Qu’est-ce qui allait prévaloir, les valeurs que ces classes avaient en commun, ou celles qui les divisaient ? Pendant une grande partie du siècle, l’unité a prévalu. De nombreux bourgeois anglais ont pu entrer au Parlement ou s’élever dans les rangs de l’acceptabilité sociale s’ils étaient prêts à maintenir la déférence pour les classes de propriétaires terriens. Les aristocrates, en particulier en Angleterre, s’assurent que les lois favorisent la liberté du capital et de l’entreprise, permettant aux familles aristocratiques et bourgeoises de prospérer. En Europe en général, les intérêts économiques lient les deux parties. Les deux classes partageaient également un intérêt pour l’esprit des Lumières, qui mettait en avant les idées de science et de progrès, en contraste avec la religion et la tradition. Les aristocrates étaient épris d’architecture classique et de textes classiques. Ils étaient prêts à remettre en question le conservatisme médiéval qui défendait le pouvoir de la monarchie et de l’église établie. Les aristocrates avaient des raisons d’admirer la république romaine (dominée par les aristocrates) et le savoir classique, qui semblait défendre les idéaux d’indépendance civique et morale des classes aisées. L’enthousiasme des Lumières pour la science est né de l’idée que les nouvelles connaissances allaient étendre la prospérité et le pouvoir social à ceux qui étaient capables de les saisir. La bourgeoisie partageait cet intérêt en rejetant le passé et en embrassant les nouvelles connaissances.

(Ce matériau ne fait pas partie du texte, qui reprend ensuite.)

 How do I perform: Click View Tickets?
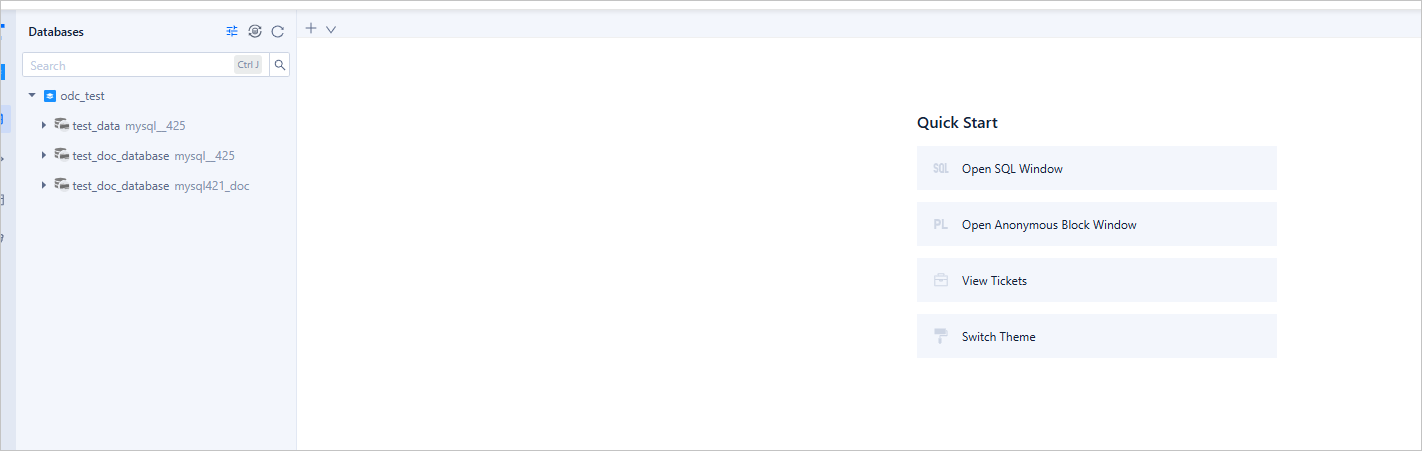pos(994,281)
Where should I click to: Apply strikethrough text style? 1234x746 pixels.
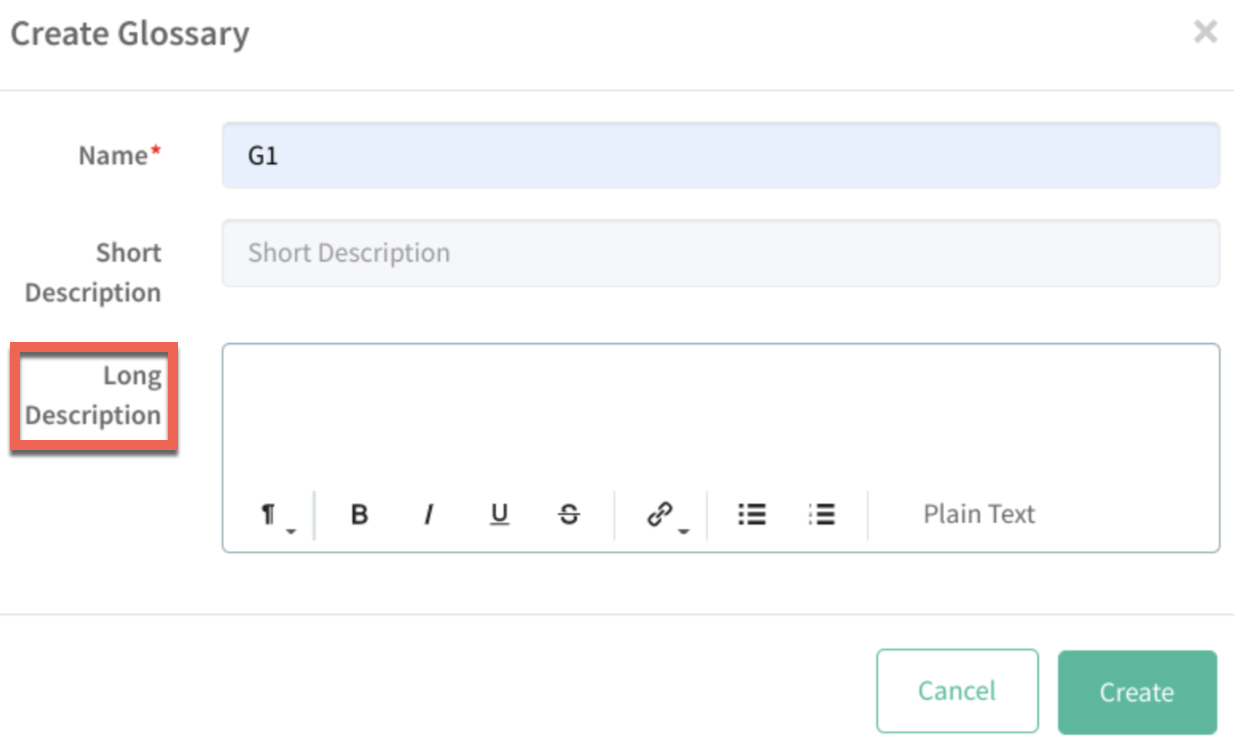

L’esprit des Lumières a conquis les aristocrates et les bourgeois, mais cette unité d’esprit n’a pas résolu tous les problèmes. Si la richesse plus répandue et l’accès aux livres et au savoir ont pu être l’occasion d’une plus grande égalité entre les aristocrates et les riches bourgeois, cette dynamique était aussi une menace pour la supériorité et les privilèges aristocratiques. En France, en Allemagne et dans d’autres pays où la monarchie reste suprême, la bourgeoisie est empêchée de progresser socialement par la monopolisation du pouvoir politique par la monarchie et le système du patronage royal qui réserve les privilèges sociaux aux aristocrates. Les tensions sociales et politiques se sont accrues dans ces régions, et même en Grande-Bretagne, où le statut social était plus fluide, il y avait une division culturelle significative qui devait se manifester plus tard dans le siècle en termes religieux comme une division entre les évangéliques et les non-évangéliques, comme nous le verrons plus tard.